▶ Activity:
Each entry should be restated word for word, with all pictures left out.

╭─ Data under study

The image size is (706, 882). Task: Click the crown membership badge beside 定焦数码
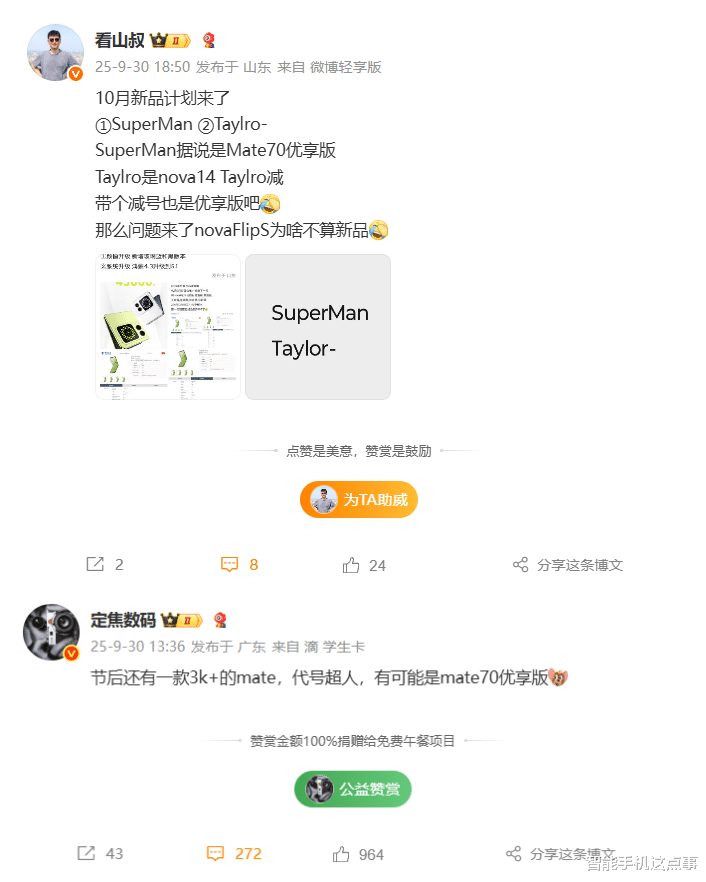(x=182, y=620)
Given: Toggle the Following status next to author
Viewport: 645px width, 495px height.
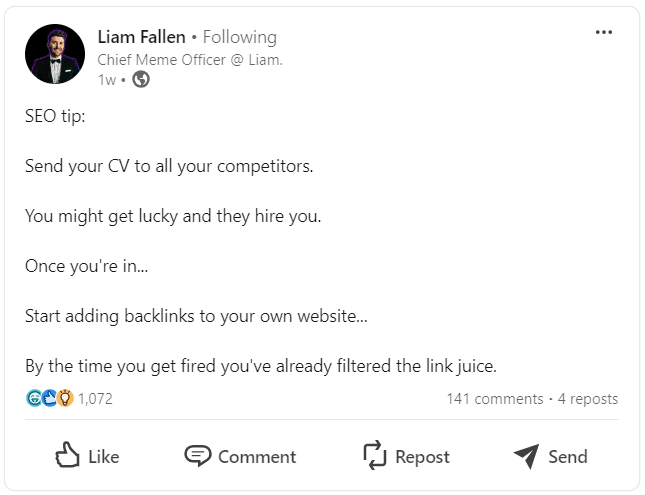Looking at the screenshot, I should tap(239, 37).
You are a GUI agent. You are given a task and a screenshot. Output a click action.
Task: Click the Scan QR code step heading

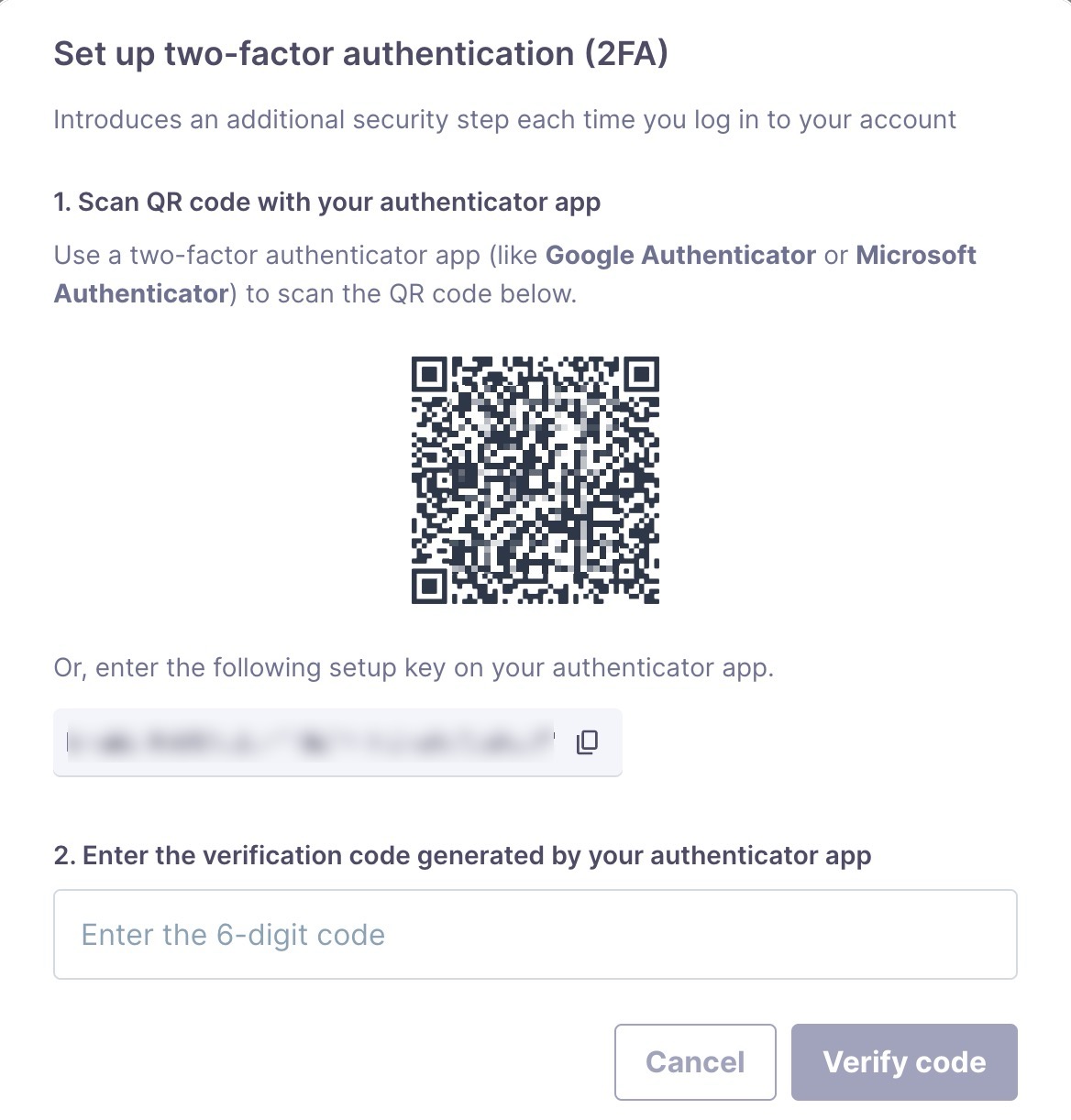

╰─

▶ Task result:
The image size is (706, 882). Task: Click the crown membership badge beside 定焦数码
(x=182, y=620)
Given: Toggle the Following status next to author
Viewport: 645px width, 495px height.
Looking at the screenshot, I should tap(239, 37).
You are a GUI agent. You are given a task and a screenshot. Output a click action.
Task: Click the Scan QR code step heading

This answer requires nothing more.